> _To do_:
1 – Repeat the passage from the reel bearings thread from "NJ I talked" up to and including "indeed excellent bearings.".
2 – Answer these from the reel bearings thread:
(a) What size bearings did Surf Cat receive from Bill?
(b) What price range does Mark G give for ceramic bearings?
(c) What cleaning substance is named as one that can dissolve the plastic shield on some hybrid ceramics?

> _Selected text_:
********************

Also on his site he has schematics for pretty much any reel ever made .... I know Barty B uses it for reference


----------



## Newsjeff (Jul 22, 2004)

Surf Cat said:


> I have dealt with Bill, just recieved several sets of the bearings 4x10x4 from him for my custom abus. They are $18.00 a pair for stainless steel abec 7 bearings. I'm a bit confused NJ as the post you showed of WR bearings only indicated ceramic bearings which run for $40.00 a pair on the HJ site.


Cat, you might want to call Bill and double check those are the WR bearings he's selling. Sorry for the confusion, I'm not 100% sure. I thought the bearings Bill sells were from Tommy. I could be wrong though. It does seem awful cheap for ceramics. 

I know for sure the ceramics at HJ are Tommy's. 

Sorry again.


----------



## Mark G (Nov 15, 2004)

*all I'm trying to*

say is stainless bearings will run $15- $20

Ceramics will be $30-$40

I would view any prices outside of those ranges very supicously.

NJ I talked with BIll at length about bearings- he talked me out of ceramics and sold me the steel variety at $18.00 a pair. They are indeed excellent bearings.

I would be very careful in ordering without knowing what you are getting, some of the new Hybrid ceramics are made with a shield that is basically plastic- the shield will actually dissolve when cleaning the bearings in strong substances- such as lighter fluid.


----------



## Newsjeff (Jul 22, 2004)

Surf Cat said:


> The shield will actually dissolve when cleaning the bearings in strong substances- such as lighter fluid.


You're not going to have this problem with Tommy's.

I guess those aren't WR bearings that Bill sells.


----------

********************

> _Supplied data_:
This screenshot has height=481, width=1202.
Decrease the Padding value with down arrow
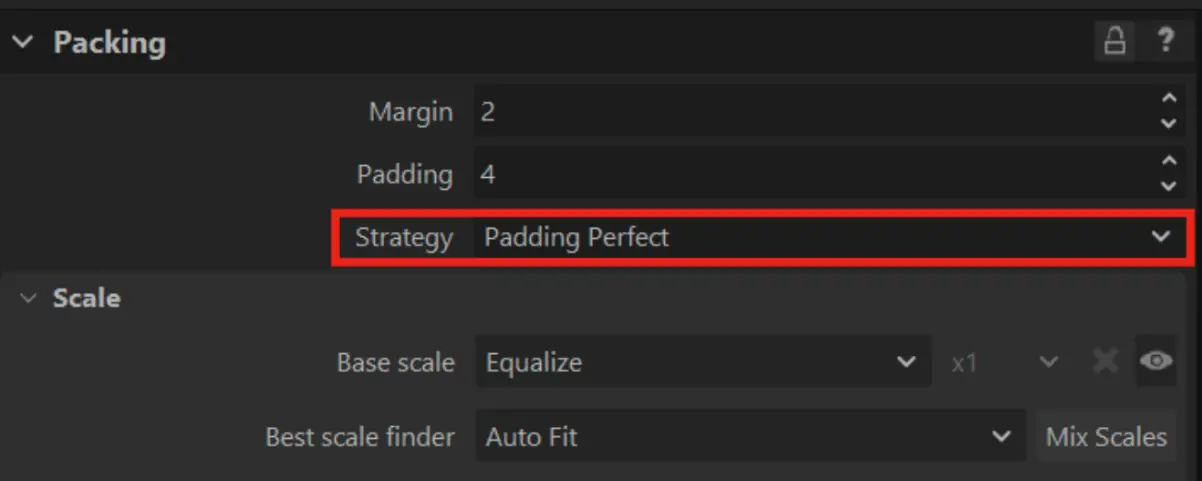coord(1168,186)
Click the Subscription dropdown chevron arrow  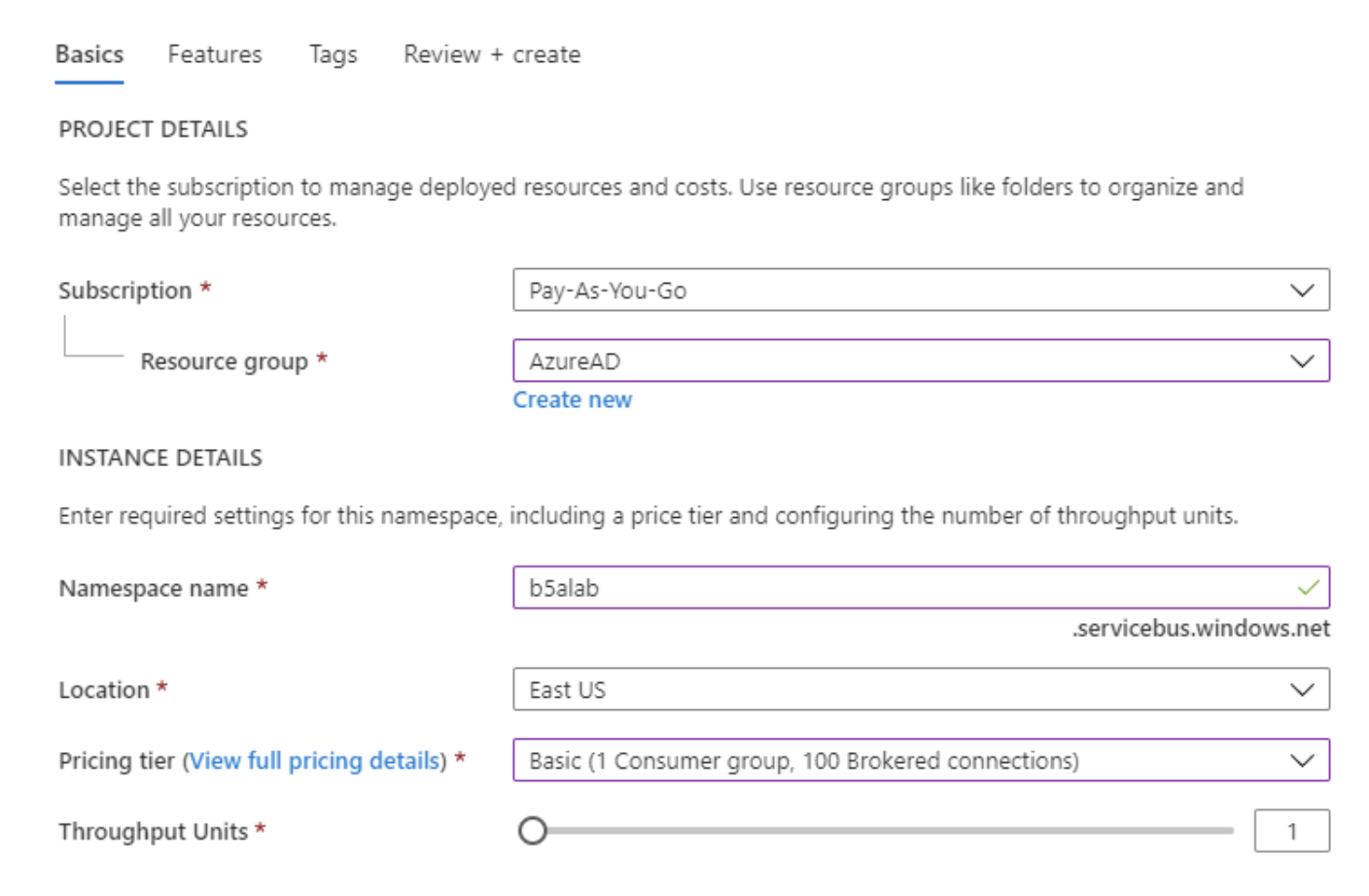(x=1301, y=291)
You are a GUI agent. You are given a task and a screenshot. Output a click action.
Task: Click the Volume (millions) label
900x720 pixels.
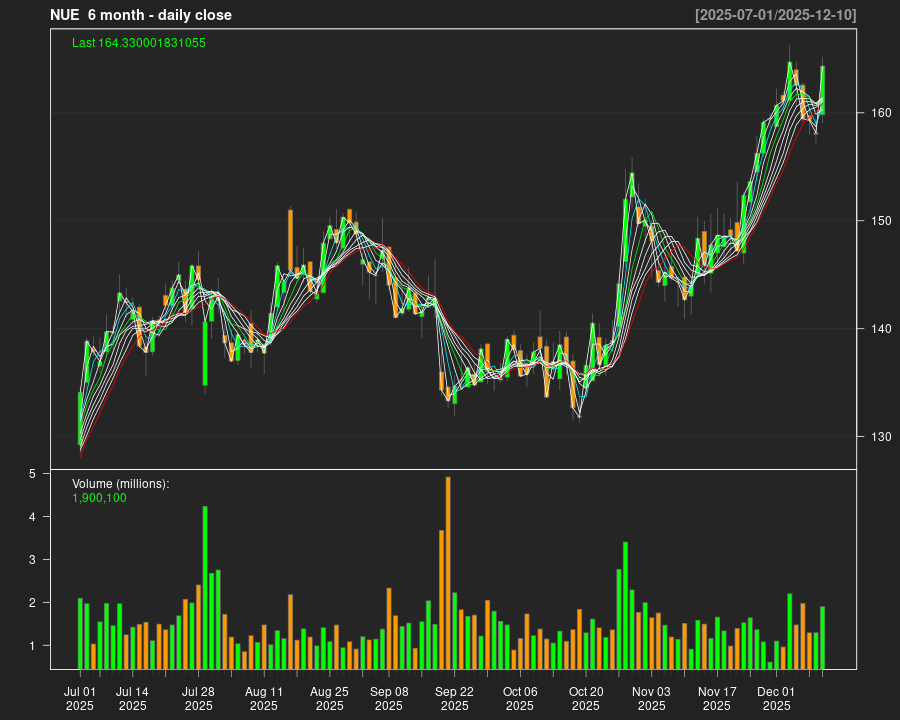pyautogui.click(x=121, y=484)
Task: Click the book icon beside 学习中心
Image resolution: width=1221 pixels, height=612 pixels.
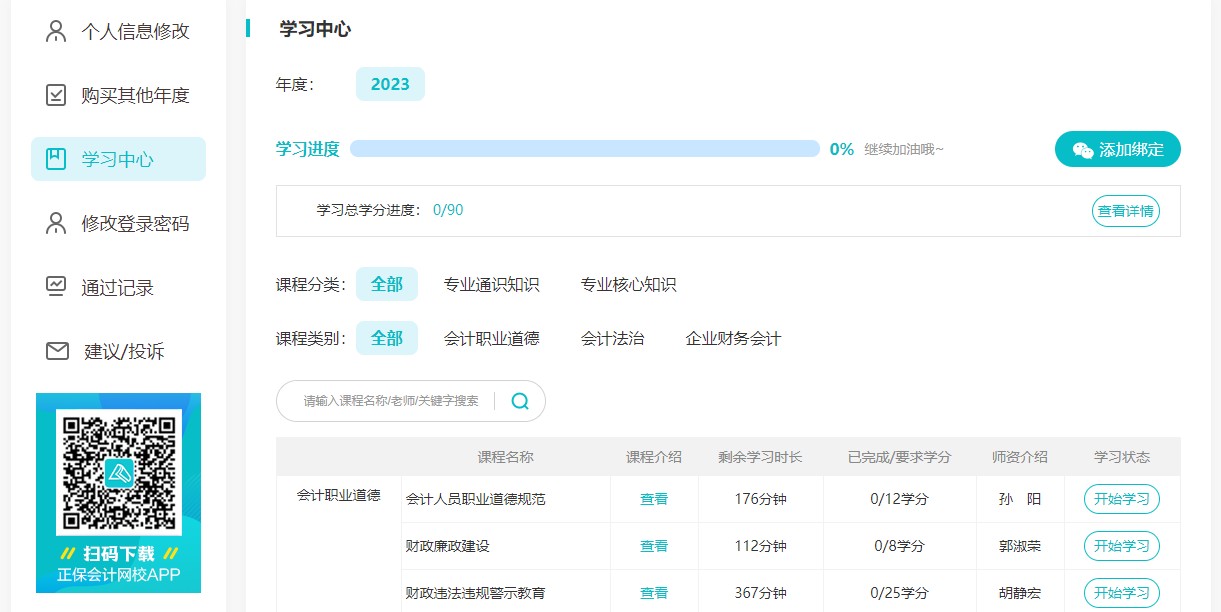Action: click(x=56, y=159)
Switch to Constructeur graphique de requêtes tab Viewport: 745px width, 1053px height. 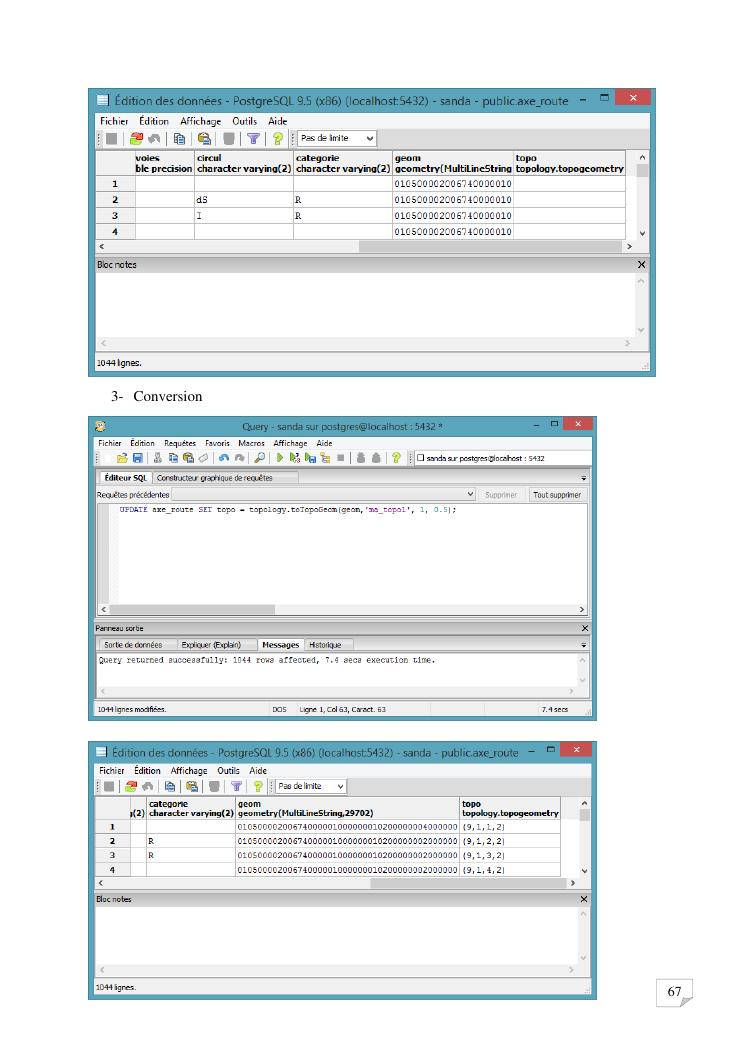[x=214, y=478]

********************

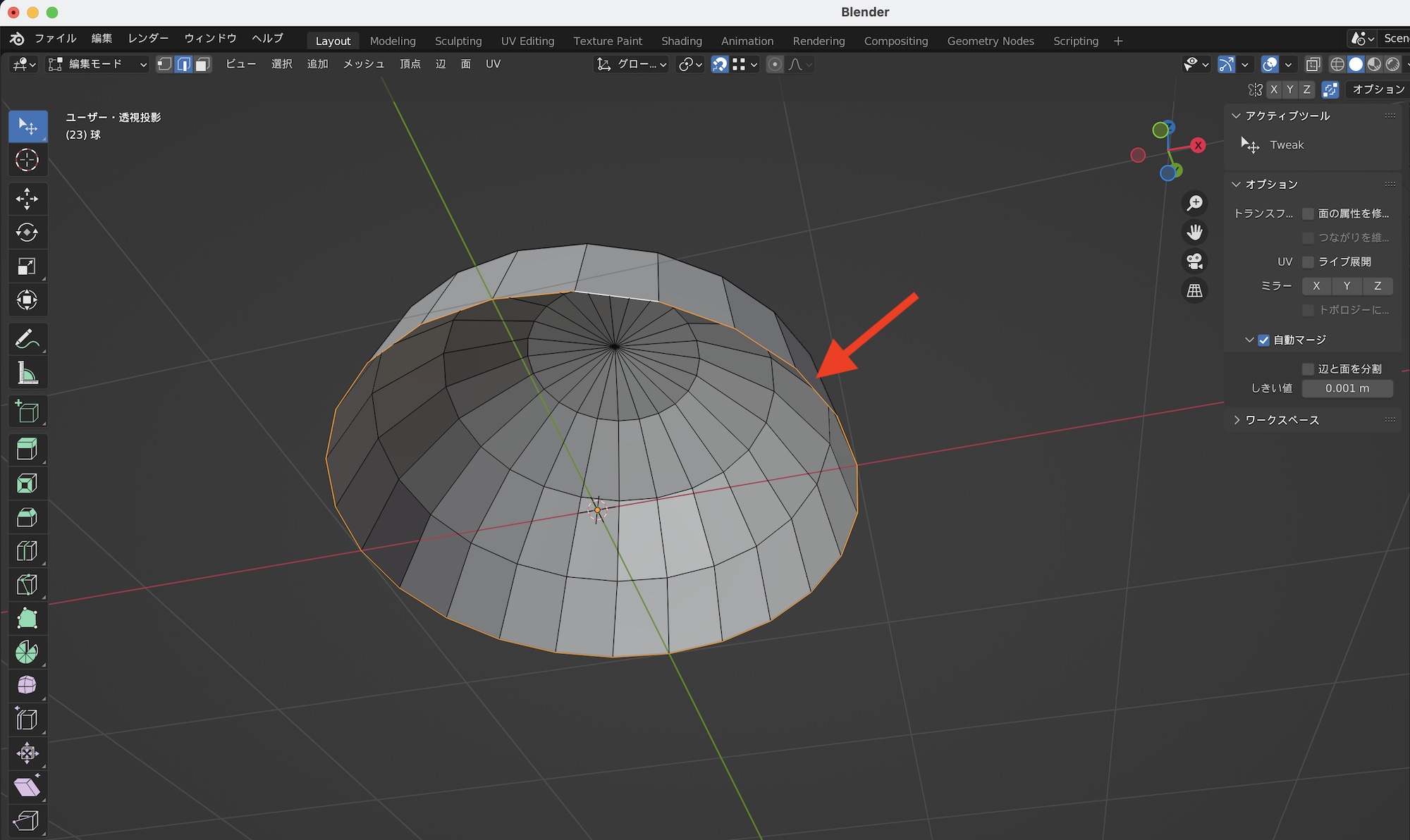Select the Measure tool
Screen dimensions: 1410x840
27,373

********************

> _Expected outputs_:
1 –
NJ I talked with BIll at length about bearings- he talked me out of ceramics and sold me the steel variety at $18.00 a pair. They are indeed excellent bearings.

2 –
(a) 4x10x4
(b) $30-$40
(c) Lighter fluid